Extracted text
Mohagher Iqbal (left) and Miriam Coronel-Ferrer, chief negotiators of the MILF and GPH, respectively, shake hands while holding a copy of the Comprehensive Agreement on the Bangsamoro (CAB) during its formal signing on March 28 in Malacañan. The BBL is said to be the enabling law for the full implementation of the CAB. (Photo: OPAPP)

Contradicting sentiments questioning the legality of the creation of a Bangsamoro political entity, Cardinal Quevedo said the proposed BBL is Constitutional and is even inspired by Catholic moral principles and Christian values.

Bangsamoro self-determination?

In a letter addressed to all Christians, Quevedo argued that under the proposed BBL, Bangsamoro self-determination will be exercised within a limited territory under the sovereignty of the Philippines. Hence, national sovereignty and territorial integrity [still] will be preserved, contrary to the qualms of BBL critics.

Requirements
A - Decide whether each of the statements (i), (ii) and (iii) below agrees with the passage on the Bangsamoro Basic Law, answering yes or no and quoting the words of the passage that settle it. (i) Miriam Coronel-Ferrer was the chief negotiator of the GPH. (ii) The Comprehensive Agreement on the Bangsamoro was formally signed in Malacañan. (iii) Quevedo wrote that Bangsamoro self-determination would be exercised outside the sovereignty of the Philippines.
B - Write a continuation of the passage on the Bangsamoro Basic Law, starting after its final sentence.

(Page and screen pointing data)
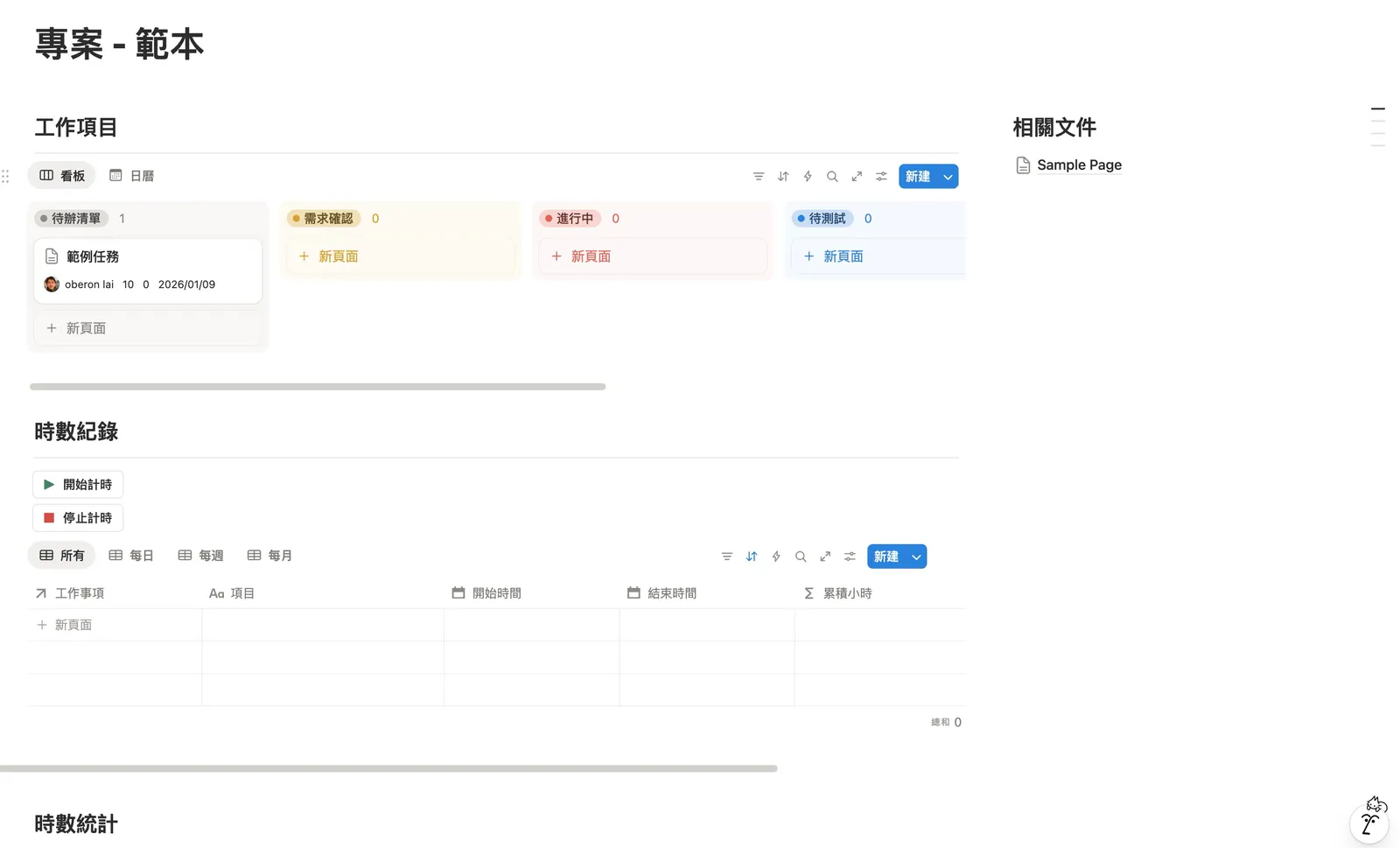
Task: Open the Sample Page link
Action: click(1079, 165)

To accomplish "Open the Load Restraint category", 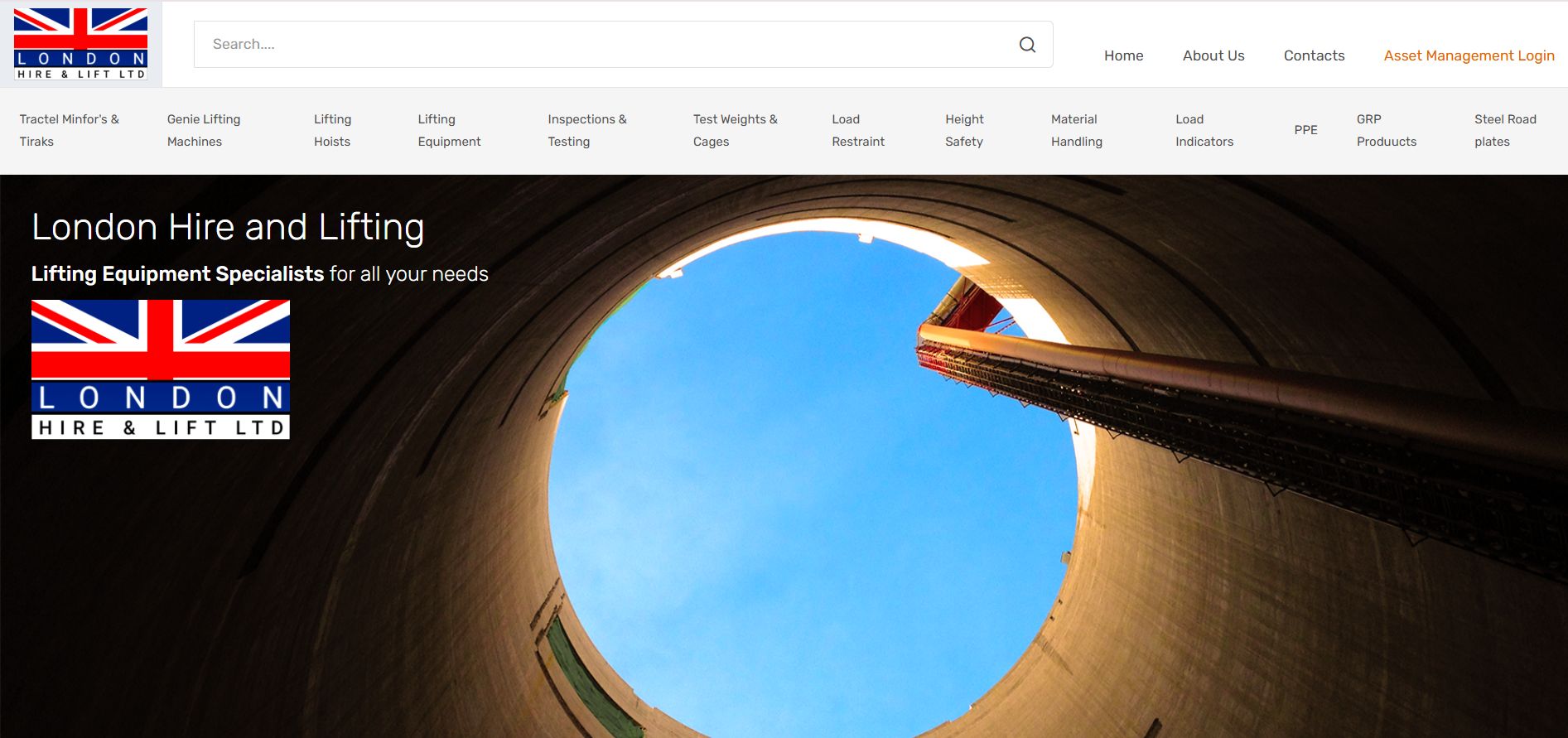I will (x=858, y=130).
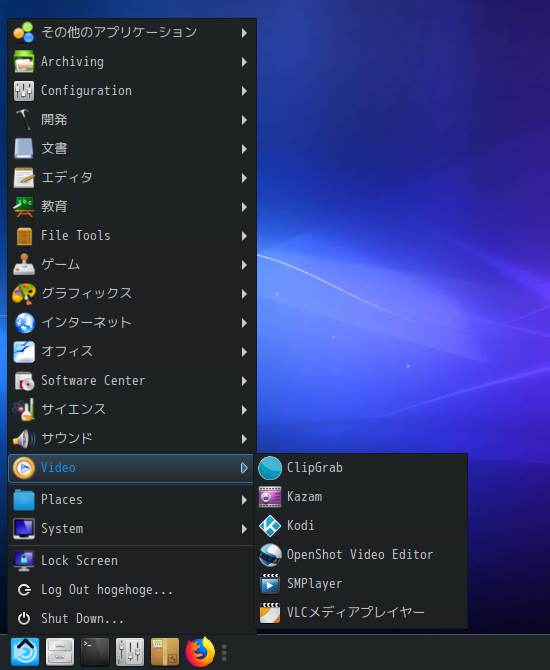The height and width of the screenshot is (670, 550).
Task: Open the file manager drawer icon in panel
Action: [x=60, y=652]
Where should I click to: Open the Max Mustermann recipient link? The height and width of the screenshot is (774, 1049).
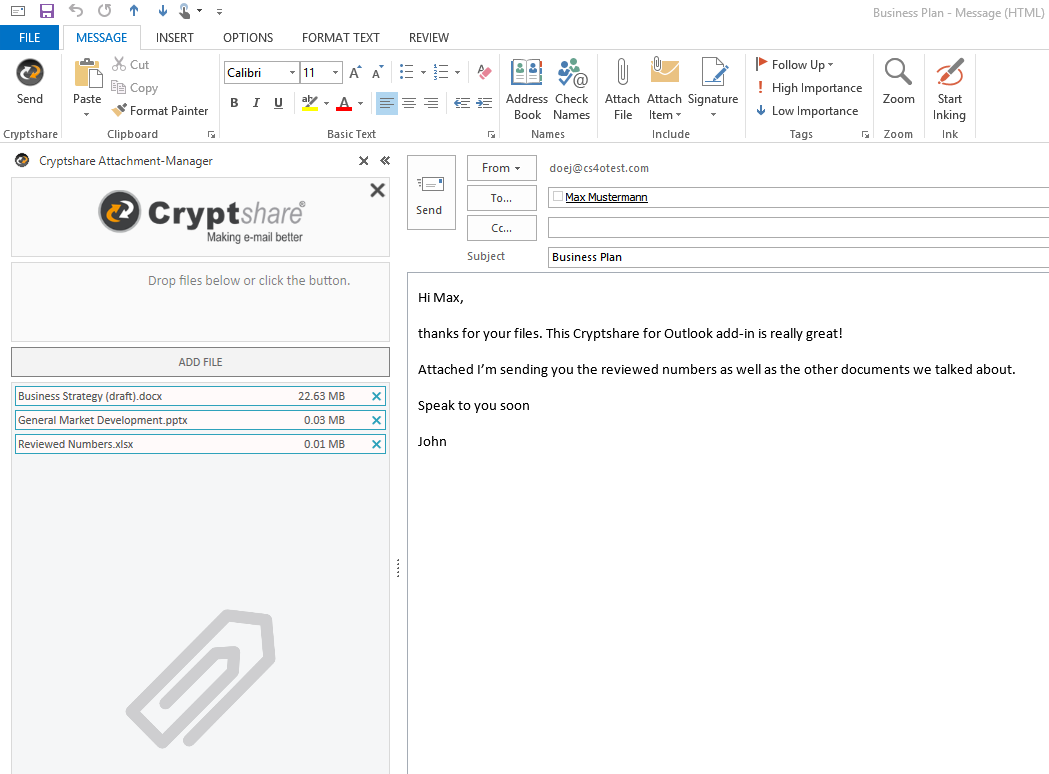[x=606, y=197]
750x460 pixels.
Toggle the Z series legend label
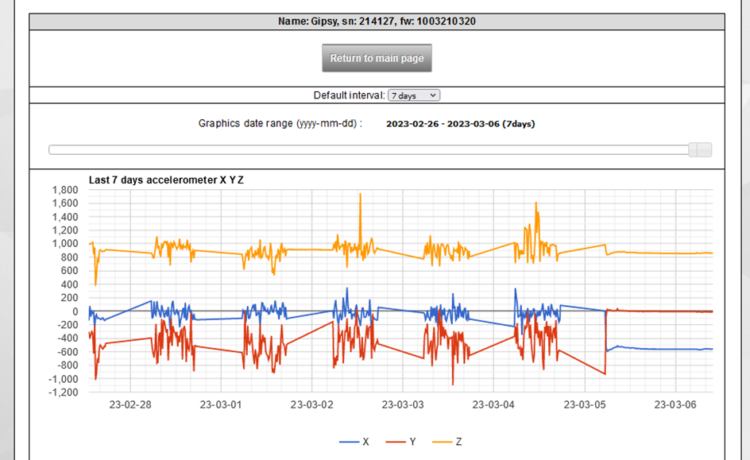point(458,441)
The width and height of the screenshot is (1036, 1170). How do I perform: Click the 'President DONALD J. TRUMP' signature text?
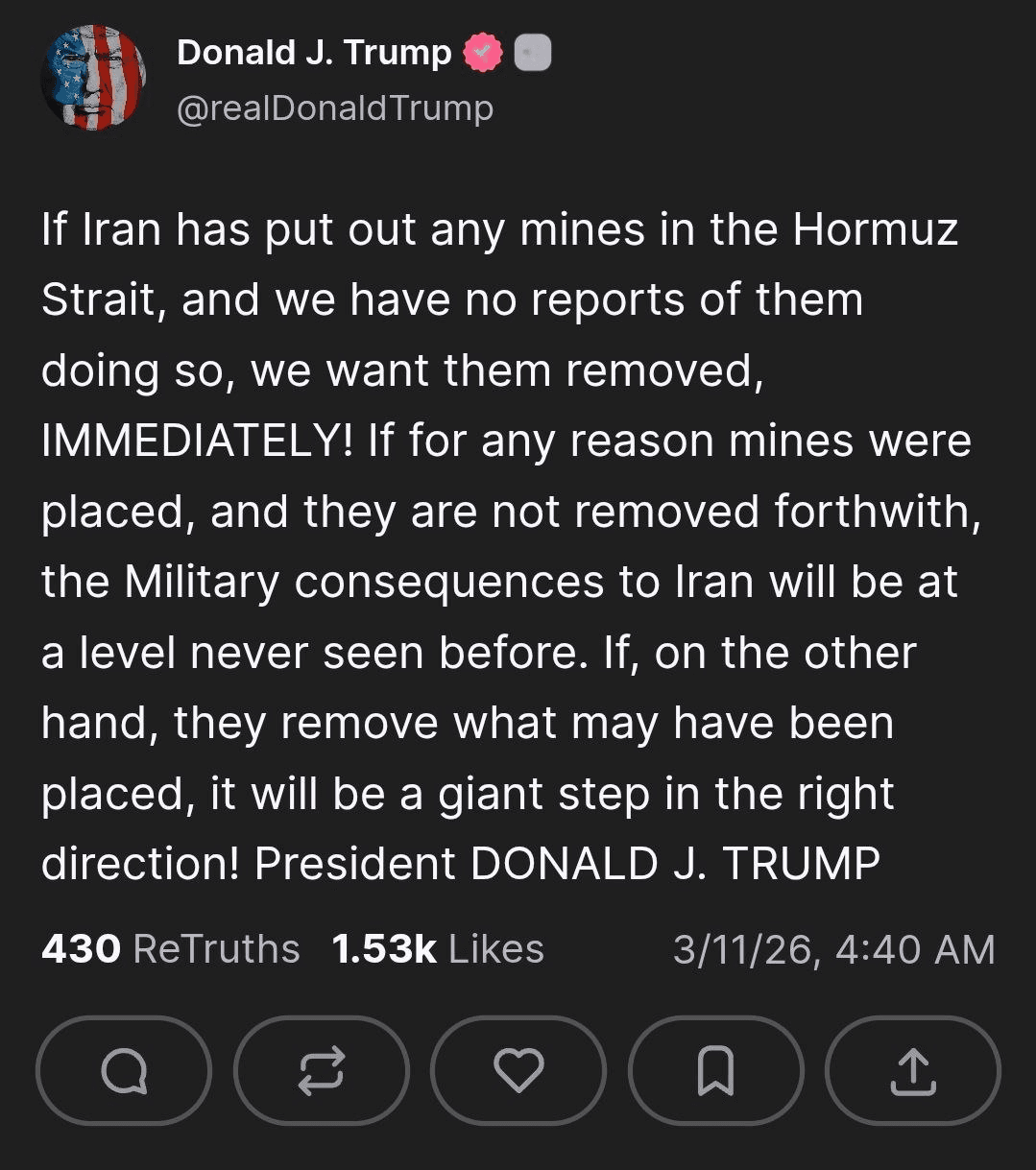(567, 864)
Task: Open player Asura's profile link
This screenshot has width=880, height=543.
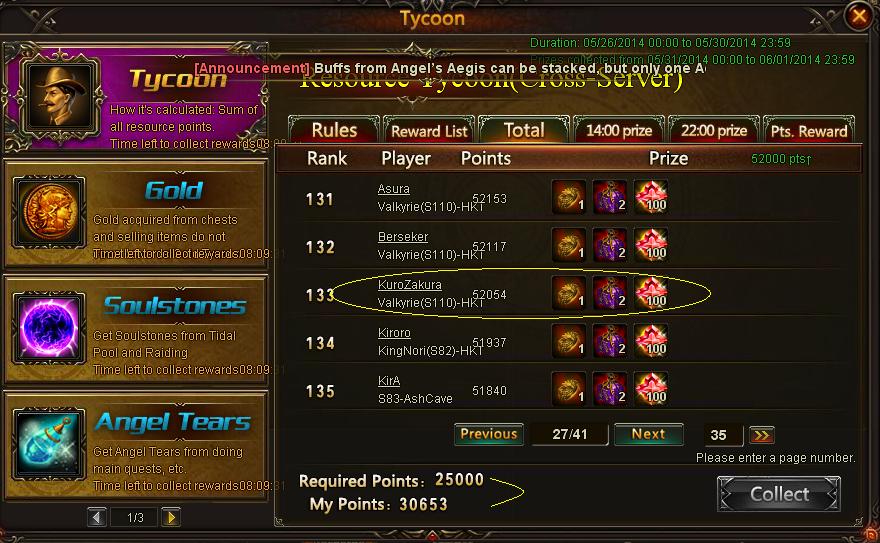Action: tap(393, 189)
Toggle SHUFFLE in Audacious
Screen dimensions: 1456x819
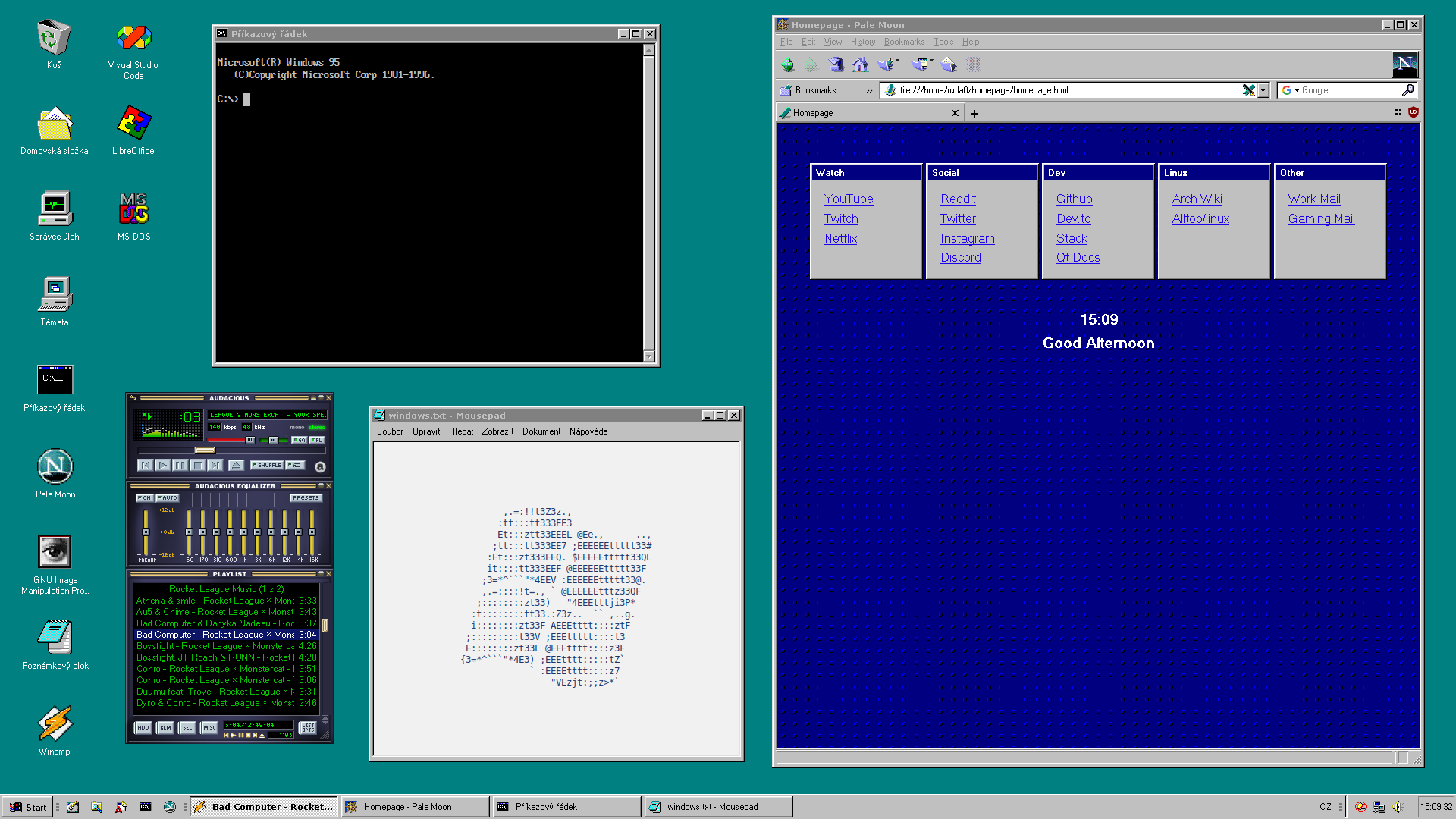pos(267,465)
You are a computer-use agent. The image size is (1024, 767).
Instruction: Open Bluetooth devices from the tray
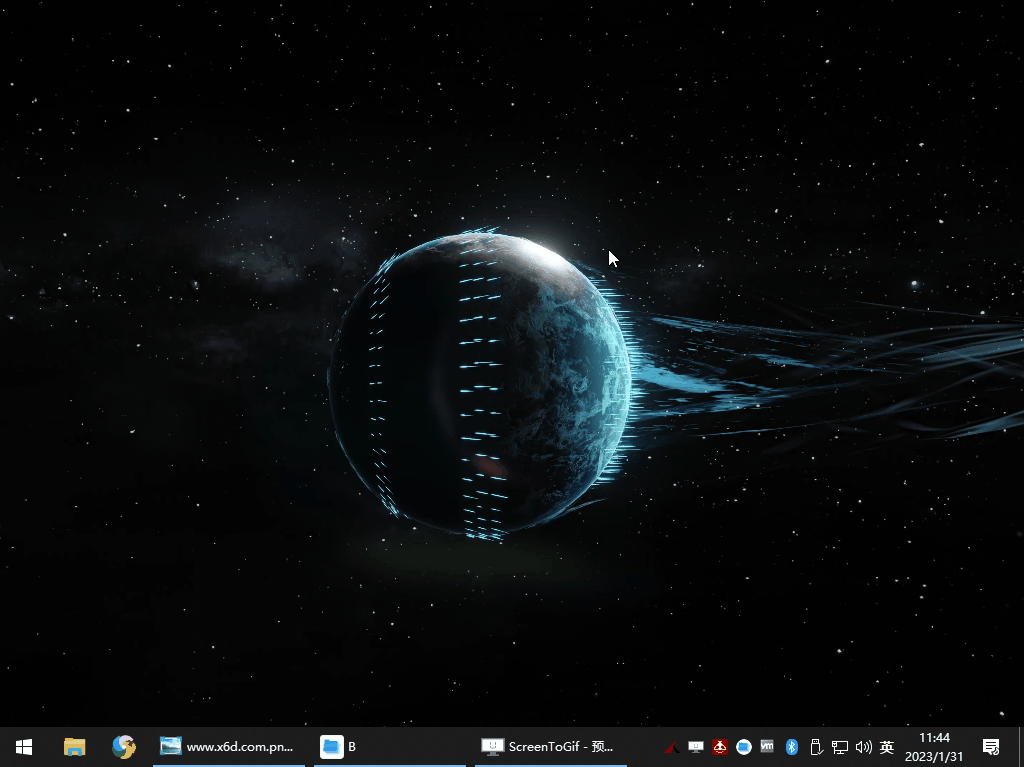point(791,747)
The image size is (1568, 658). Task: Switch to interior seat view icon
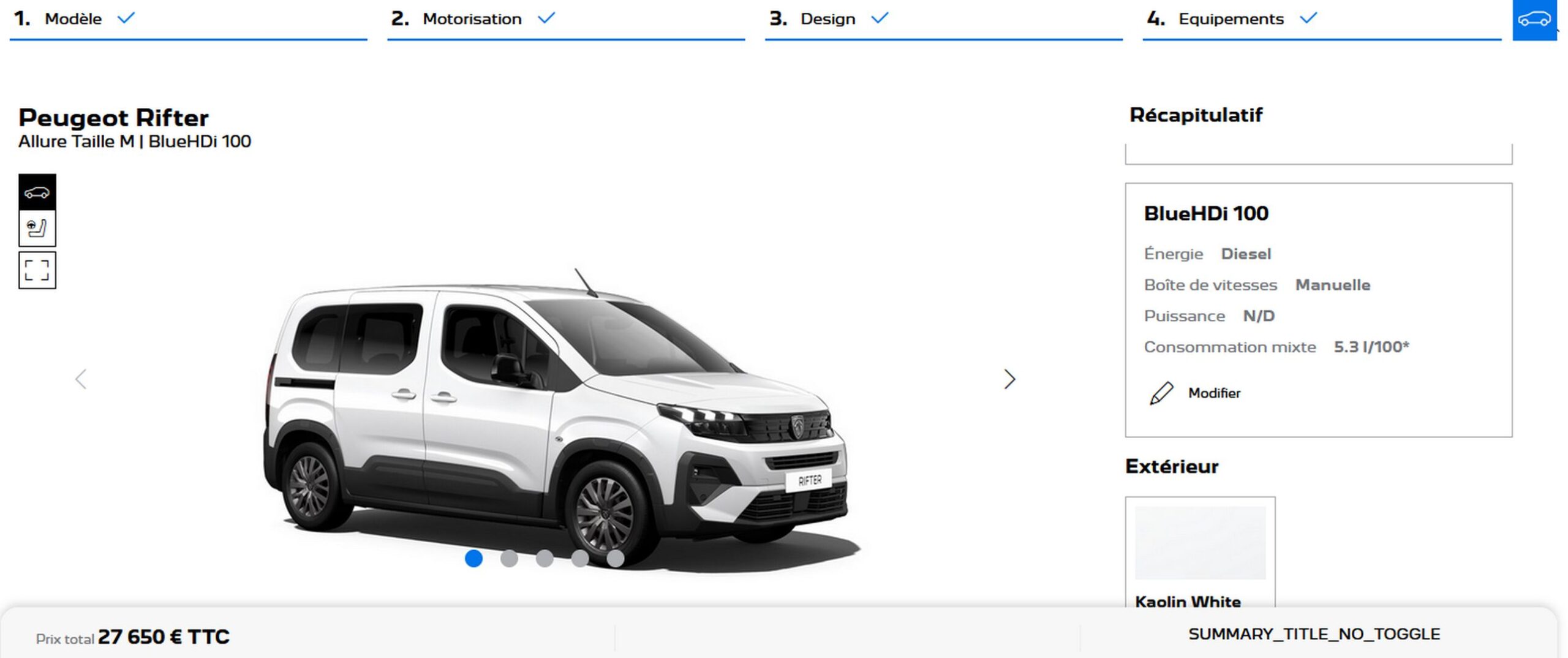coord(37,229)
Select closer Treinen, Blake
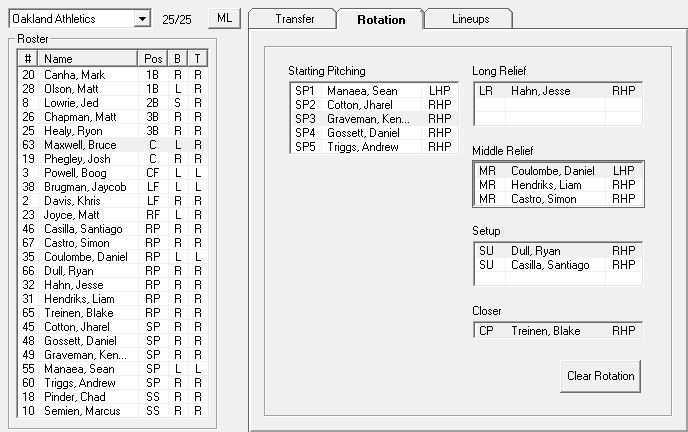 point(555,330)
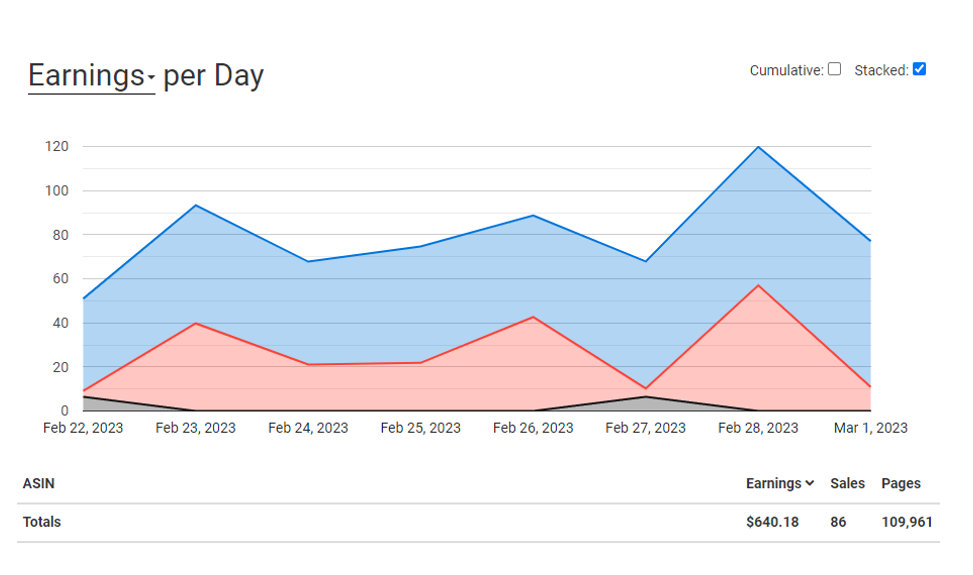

Expected responses
A -
(i) Yes: "Mohagher Iqbal (left) and Miriam Coronel-Ferrer, chief negotiators of the MILF and GPH, respectively"
(ii) Yes: "during its formal signing on March 28 in Malacañan"
(iii) No: "Bangsamoro self-determination will be exercised within a limited territory under the sovereignty of the Philippines"

B -
“The over-all principle that governs the BBL is the Catholic moral and social principle of subsidiarity, a principle already enshrined in our own Constitution,” he stressed out. “The principle requires the intervention of the national government and its various entities when the common good of all requires it. Therefore, no entity of the Bangsamoro government, such as a Bangsamoro auditing department or police force, is absolutely independent of their national counterparts.”

The Philippine Congress initially targeted to pass the draft law of the proposed BBL this month but a recent meeting of the Upper and Lower House leaders postponed the deadline until June. Congress is set to adjourn on March 21 for the Holy Week but the second regular session of the 16th Congress will last until June 12.

Public anger

Despite being championed by no less than President Benigno Aquino III, many believe passing the proposed BBL in Congress will require an uphill effort after the Jan. 25 clash between police forces and Moro militants in Mamasapano, Maguindanao province. At least 44 Special Action Force commandos perished during the fire fight along with 18 Moro rebels and five civilians.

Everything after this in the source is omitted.